As we all know, Millennial and Generation Z buying habits and preferences are changing. They rent apartments rather than buy homes for longer periods of time, switch jobs and move locations more frequently and have less savings than previous generations. However, business buying habits and preferences are changing too! Today’s modern workplace is shifting towards a more dynamic, fast changing and disparate environment. As a result, high growth startups need to keep up and provide the newest and best office amenities to keep employee retention high and churn low in this competitive recruiting marketplace. Thus, the way employees live and work is driving the on demand economy (Uber, Postmates, Bird, Rover). People expect the immediate convenience and flexibility of not only transportation and food but also even hard goods such as, furniture!
Until now, large incumbents, such as, Cort, Herman Miller, Knoll, and Steelcase with market capitalizations of >$1B have dominated the $50 billion furniture industry. Some have been in business since 1865! Those players have traditionally relied heavily on a complicated supply chain involving a network of broker/dealer middlemen (to assist with distribution) adding unneeded complexity, cost and time to the customer experience. As a biproduct, unfortunately, furniture buying has been difficult, expensive, slow and inflexible. Luckily, a few brave tech-enabled startups, such as, Feather, Fernish, Oliver and Bureau have mustered up the courage to take on the industry incumbents to offer an easier, cheaper, faster and more flexible solution with the same high quality product offered by industry incumbents.
Feather, Fernish and Bureau are able to provide a better customer experience through multiple ways. First, those startups create simple, beautiful furniture arrangements online whereby streamlining the search and discovery process for both individual apartment buyers or office managers. Buying a single furniture piece or a collection to furnish an entire room is as simple as clicking a button. Second, their solutions are cheaper because they remove broker/dealer middlemen and leverage online and strategic real estate channels for customer acquisition. Third, startups can offer faster delivery (1-2 weeks vs 8-12 weeks) because of the limited number of SKUs offered and modular design. Lastly and most importantly, those startups can provide the most flexible furniture solutions allowing end users to buy, exchange, rent and/or return furniture at any time. In addition, previous monthly rental payments can be placed towards the purchase of a specific item if the end user changes his/her mind about renting and buying.
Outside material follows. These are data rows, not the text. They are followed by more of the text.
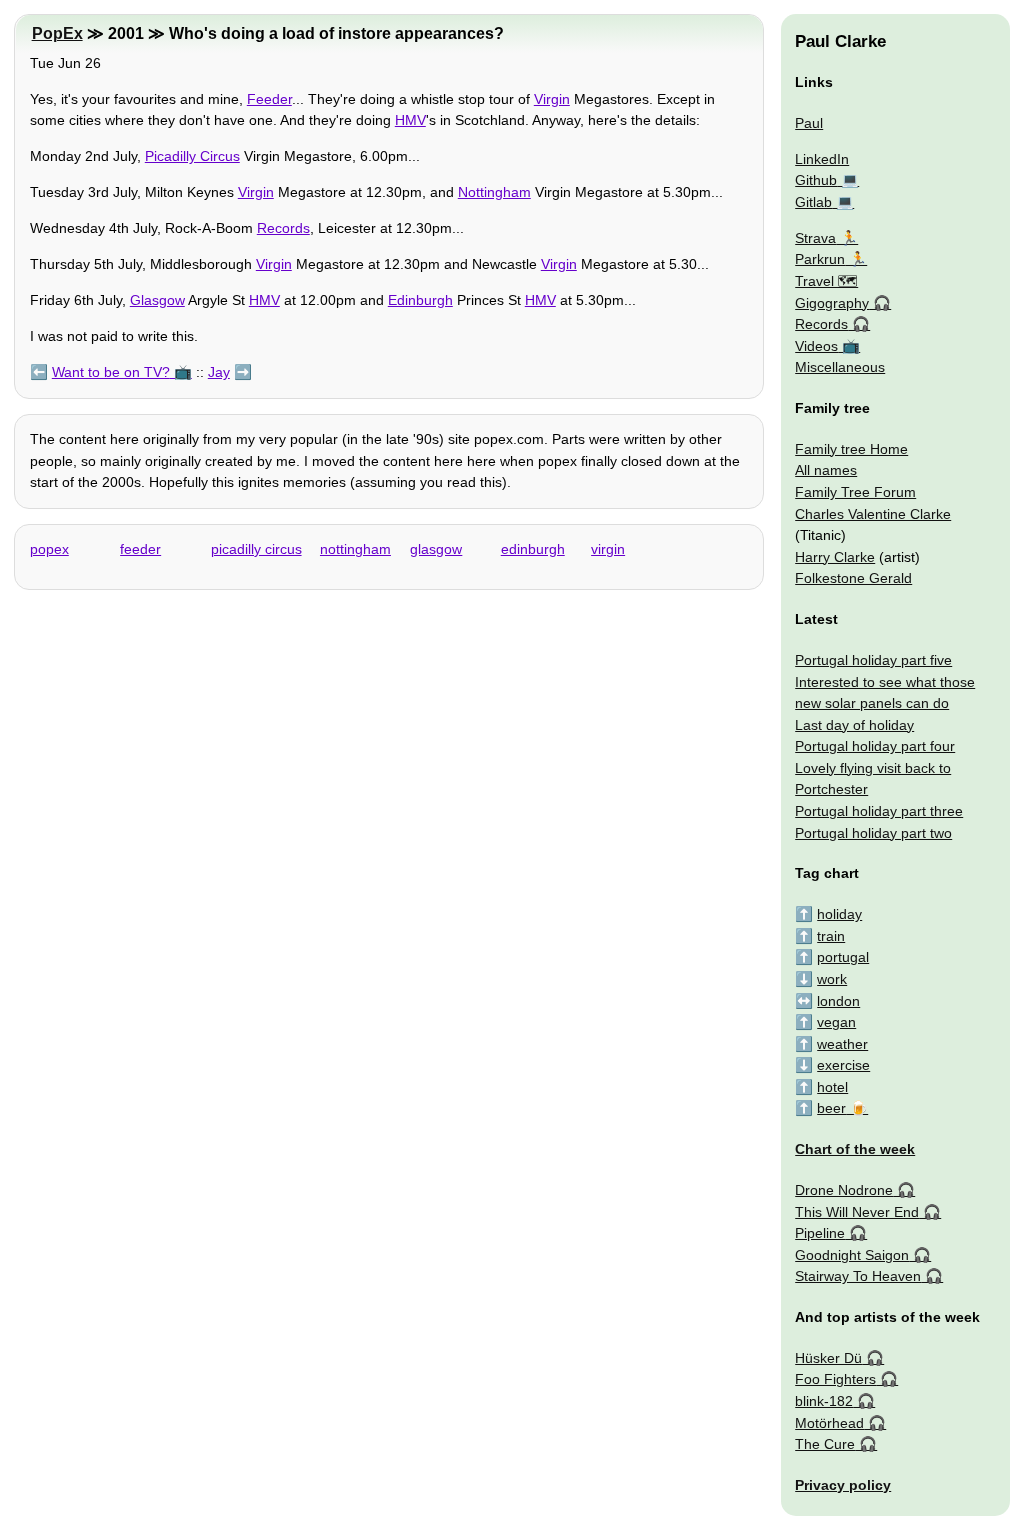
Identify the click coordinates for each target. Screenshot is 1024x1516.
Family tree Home (851, 449)
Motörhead (829, 1423)
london (838, 1001)
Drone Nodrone (844, 1190)
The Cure (825, 1444)
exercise (843, 1065)
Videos (816, 346)
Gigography (832, 303)
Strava (815, 238)
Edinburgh (420, 300)
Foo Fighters (835, 1379)
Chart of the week (855, 1149)
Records (283, 228)
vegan (836, 1022)
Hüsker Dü (828, 1358)
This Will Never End (857, 1212)
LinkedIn (822, 159)
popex (49, 549)
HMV (410, 120)
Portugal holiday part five (873, 660)
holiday (839, 914)
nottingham (355, 549)
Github (816, 180)
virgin (608, 549)
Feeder (269, 99)
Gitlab (813, 202)
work (832, 979)
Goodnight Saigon (852, 1255)
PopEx (57, 33)
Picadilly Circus (192, 156)
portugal (843, 957)
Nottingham (494, 192)
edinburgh (533, 549)
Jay (219, 372)
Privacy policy (843, 1485)
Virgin (552, 99)
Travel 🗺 (826, 281)
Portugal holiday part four (875, 746)
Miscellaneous (840, 367)
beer (831, 1108)
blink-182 (824, 1401)
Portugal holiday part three (879, 811)
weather (842, 1044)
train (831, 936)
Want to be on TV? (111, 372)
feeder (140, 549)
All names (826, 470)
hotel (832, 1087)
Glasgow (157, 300)
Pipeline (820, 1233)
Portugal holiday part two (873, 833)
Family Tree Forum (855, 492)
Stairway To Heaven (858, 1276)
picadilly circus (256, 549)
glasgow (436, 549)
That said, offering the flexibility of renting or returning is particularly challenging. Refurbishment requires warehousing, inventory and labor in addition to new customer re-acquisition costs. However, if these startups can successfully manage refurbishment cost effectively by leveraging the market shift, software and modular technology it could meaningfully extend the useful life of items, increase lifetime value of products and drive margin expansion. This creates a not only unique activity system but also differentiated sustainable story that resonates with customers.
It would be a mistake to understate the complexities of the furniture manufacturing and delivery process. This supply chain requires technology to create a seamless experience from start to finish including: building to order, shipping, last mile warehouse pick up, delivering, assembly, inventory management, returning and refurbishing. The incumbents have many resources (ie capital, knowledge, activity systems, etc) available to them. However, software is not in their DNA. Given their supply chains and partnerships are already well established and were built for the purchasing behaviors and patterns of prior generations, it could be challenging for them to adapt fast enough. Thus, Nine Four Ventures is betting startups can build the cheaper, faster more flexible product end customers desperately need well before the incumbents can.